10 Fortunately, one teacher had everything, so I grabbed all of 'em and headed for the classroom.
11 One of my greatest pleasures as a teacher is the first time students see the opening scenes to R and J. This year's classes know NOTHING about the story, and very little about Shakespeare, so it makes it that much more fun for me.
12 My approach is that it ISN'T and probably shouldn't be categorized as "literature" simply because that defines it as a subject in school rather than as a show.
13 I prepare them with a list of thee's and thou's, and all the rest. They are grouped, the groups must name themselves, and then I have them write as many phrases that are places as they can in five minutes. "...in a park", "...on a cloud waiting to get into heaven", "...at McDonald's", etc. They must then drop characters into the place, and then sprinkle in a conflict.They then make skits using the list of thirty some-odd Shakespearean words, only in a modern day skit.
14 It works famously. The skits are always hilarious. One group had four students, and they were each a tub of ice cream at Baskin-Robbins. They started it out saying "Tis cold in here!" The response? "What dost thou expect? Thou art ice cream!" The language does the "immersion" thing, and before long, it is as natural as breathing.
15 Takes a few weeks, but by the time they have read the first half of the play, listened to low-budget CD's, and gone over the "script" and sharing ideas as to how we might stage it, they are more than ready for the films. I naturally prefer Zefferelli to Luhrmann, but both have clearly better actors than McDougal-Littell.
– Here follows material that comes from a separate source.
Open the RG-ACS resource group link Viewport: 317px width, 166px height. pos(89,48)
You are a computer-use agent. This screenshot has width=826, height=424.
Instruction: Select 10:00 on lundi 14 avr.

16 I do begin with the Moulin-Rouge director's first. It keeps the students from begging for it. It also establishes the Luhrmann version as the opening act. The reactions are ALWAYS incredible, and quite often I have not only succeeded in having them understand Shakespeare, but of "getting" it: the music of the language, the excitement, the fact that it is simply a play, and that they could enjoy these plays for the rest of their lives.
17 By the time I hear the immortal opening words Two households, both alike in dignity, in fair Verona... I know that I have them.
18 Yesterday though, was a bust in the morning. I put the audio-out cable into my Bose, and the connection zapped out. For whatever reason, it made the voices almost inaudible, but BLASTED the music so loudly that the roof shot off the top of the P-building, soaring off into space like that spaceman in 2001.
19 I literally got tech-Zen about it, and the students became invisible to me while I focused on the challenge: to get the sound system back up and working as fast as possible.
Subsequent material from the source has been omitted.